Ainda de acordo com o Cacique Henrique, indígenas estão sendo perseguidos, principalmente no Sul do Piauí, onde as terras dos indígenas estariam sendo invadidas pelo agronegócio. O conflito pelas terras só pode ser mediado e resolvido pelo Governo Federal, por meio das demarcações, mas a ausência de uma unidade da Fundação Nacional dos Povos Indígenas (Funai) no Piauí é apontada como um fator que dificulta o avanço dos interesses indígenas.
Dívida do Estado
O diretor alega que o Estado possui uma dívida centenária com os povos indígenas e que os mesmos foram silenciados durante cerca de dois séculos. Agora, Henrique afirma contar com a ajuda do Governo do Piauí.
“A nossa esperança é o Governo do Estado, que está conseguindo dar alguns títulos de terra, através das terras que são do Estado, às vezes não é do Estado, que têm alguns proprietários que querem vender. O Governo negocia, procura comprar e faz com que esses territórios sejam transferidos em nome das associações, para que nós tenhamos acesso”, afirmou.

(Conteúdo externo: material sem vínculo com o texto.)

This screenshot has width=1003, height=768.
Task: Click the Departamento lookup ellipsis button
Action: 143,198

Os indígenas do Brasil, hoje
O censo do Instituto Brasileiro de Geografia e Estatística do Brasil (IBGE) de 2022 aponta um número de 1,7 milhão (0,83% da população brasileira) de pessoas que se identificam como indígenas, o que representa um aumento de 89% em relação ao censo de 2010, que apresentava 896.917.
STF retoma julgamento
Nesta quarta-feira (20), o Supremo Tribunal Federal (STF) retomou o julgamento do chamado "marco temporal" para demarcação de terras indígenas no Brasil.

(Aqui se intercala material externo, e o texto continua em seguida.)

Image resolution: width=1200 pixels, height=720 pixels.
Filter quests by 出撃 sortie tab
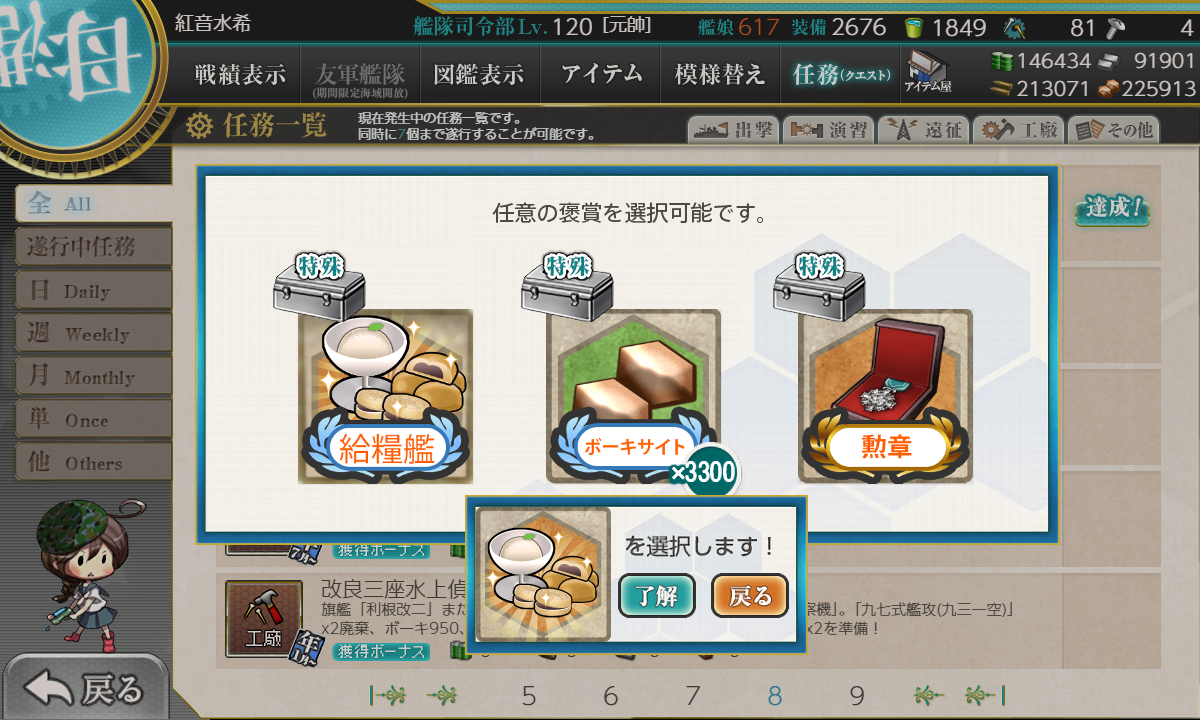(731, 130)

Inicialmente, havia a expectativa de que o Congresso Nacional votasse o texto sobre a proposta na Comissão de Constituição e Justiça (CCJ) do Senado no mesmo dia, mas a votação foi adiada após um pedido de vista da senadora Eliziane Gama (PSD-MA).
Vale destacar que o governo de Mato Grosso formalmente solicitou ao STF que os ministros aguardem uma definição por parte dos congressistas sobre o marco temporal, antes de proferirem uma decisão. A discussão em torno do marco temporal envolve uma análise profunda das implicações legais e sociais relacionadas à demarcação de terras indígenas e, portanto, requer um debate aberto e responsável.
O julgamento está programado para ser retomado nesta quinta-feira (21).